In a first example, the adhesive contained a quantity of 0.002 g (inch) ^-2 of silica talc uniformly distributed therethrough. In the second (comparative) example, the adhesive did not include silica talc.

It should be noted that after application of the two different labels, the label of the first example showed significantly better transparency than the label of the comparative example. No defects due to the presence of water were observed during the application of the label of the first example, whereas some defects were visually observed on the label of the comparative example.

[Brief description of drawings]

[Figure 1]   1 shows a label material according to a first embodiment of the present invention.

[Fig. 2]   5 shows a label material of another embodiment of the present invention.

[Figure 3]   An example of a label sticking apparatus is shown.

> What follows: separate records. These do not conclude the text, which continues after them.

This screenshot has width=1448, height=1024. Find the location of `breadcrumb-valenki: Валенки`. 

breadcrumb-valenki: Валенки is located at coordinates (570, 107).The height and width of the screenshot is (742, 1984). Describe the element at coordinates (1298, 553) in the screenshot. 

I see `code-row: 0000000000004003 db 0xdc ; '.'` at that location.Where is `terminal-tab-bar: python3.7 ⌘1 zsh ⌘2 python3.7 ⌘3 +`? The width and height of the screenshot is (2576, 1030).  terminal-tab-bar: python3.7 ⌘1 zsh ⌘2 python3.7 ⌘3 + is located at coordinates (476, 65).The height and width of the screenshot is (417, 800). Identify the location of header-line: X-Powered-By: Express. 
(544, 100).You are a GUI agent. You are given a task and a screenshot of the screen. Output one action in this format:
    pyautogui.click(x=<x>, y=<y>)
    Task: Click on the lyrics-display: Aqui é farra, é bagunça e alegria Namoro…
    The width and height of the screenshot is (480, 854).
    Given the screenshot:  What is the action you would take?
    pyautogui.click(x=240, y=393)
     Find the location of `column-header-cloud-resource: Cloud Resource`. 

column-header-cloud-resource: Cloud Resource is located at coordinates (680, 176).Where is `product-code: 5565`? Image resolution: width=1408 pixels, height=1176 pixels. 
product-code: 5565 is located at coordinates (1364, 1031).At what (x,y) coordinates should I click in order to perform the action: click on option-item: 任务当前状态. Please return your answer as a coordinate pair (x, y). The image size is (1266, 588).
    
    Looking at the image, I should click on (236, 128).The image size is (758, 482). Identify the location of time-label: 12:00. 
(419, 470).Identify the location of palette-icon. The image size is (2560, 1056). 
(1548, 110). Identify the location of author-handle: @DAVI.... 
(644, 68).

─────────────────────────────────────────────────── ─── Continued front page    (81) Designated countries EP (AT, BE, CH, CY, DE, DK, ES, FI, FR, GB, GR, IE, I T, LU, MC, NL, PT, SE, TR), OA (BF , BJ, CF, CG, CI, CM, GA, GN, GW, ML, MR, NE, SN, TD, TG), AP (GH, G M, KE, LS, MW, MZ, SD, SL, SZ, TZ , UG, ZW), EA (AM, AZ, BY, KG, KZ, MD, RU, TJ, TM), AE, AG, AL, AM, AT, AU, AZ, BA, BB, BG, BR, BY, B Z, CA, CH, CN, CR, CU, CZ, DE, DK , DM, DZ, EE, ES, FI, GB, GD, GE, GH, GM, HR, HU, ID, IL, IN, IS, J P, KE, KG, KP, KR, KZ, LC, LK, LR , LS, LT, LU, LV, MA, MD, MG, MK, MN, MW, MX, MZ, NO, NZ, PL, PT, R O, RU, SD, SE, SG, SI, SK, SL, TJ , TM, TR, TT, TZ, UA, UG, US, UZ, VN, YU, ZA, ZW (72) Inventor Sears, Roger W.             Gree, New York, USA             N Cypress Road 141

Claims (16)

[Claims] 1. A particulate at least 1 having at least an image layer and an adhesive layer, wherein the adhesive layer has a particle size of 50 μm or less and a refractive index of 1.4 to 1.6. Label material characterized in that it is provided with two inorganic materials. 2. The label material of claim 1, further comprising a backing layer having a transfer label, the image layer releasably attached thereto and the adhesive layer. 3. The label material according to claim 2, wherein the back layer is present in the form of a plurality of separated pieces of material, each piece of material including one roll-shaped transfer label. 4. The adhesive comprises a pressure sensitive adhesive.
Label material in any one of -3. 5. The label material according to claim 1, wherein the adhesive contains a heat-activatable adhesive. 6. The label material of claim 5, wherein the adhesive comprises a combination of a heat activated adhesive and a pressure sensitive adhesive. 7. The inorganic material according to claim 1, wherein the inorganic material is mainly present on the side of the adhesive layer applied to the surface of the article to be labeled. Label material. 8. The label material according to claim 1, wherein the inorganic material is either synthetic or natural. 9. The label material according to claim 8, wherein the inorganic material is selected from the group consisting of a silicon dioxide-containing material and / or a silicate-containing material. 10. The label material according to claim 9, wherein the inorganic material is selected from the group consisting of diatomaceous earth, talc, kaolin and hydrotalcite. 11. The particle size is 25 μm or less, according to claim 1.
Label material according to any one of 10. 12. The label material according to claim 1, wherein the particle size of the inorganic material is 0.5 μm or more. 13. The label material according to claim 1, wherein the amount of the inorganic material is 0.00001 to 1 g (inch) ⁻² . 14. An article such as a container provided with a label using the label material according to any one of claims 1 to 13. 15. A label material comprising at least an image layer and an adhesive layer,
In order to improve its various characteristics, the particle size is 50 μm or less,
Use of at least one inorganic material in particulate form having a refractive index of 1.6. 16. Use according to claim 15 for visually enhancing the transparency of the label material.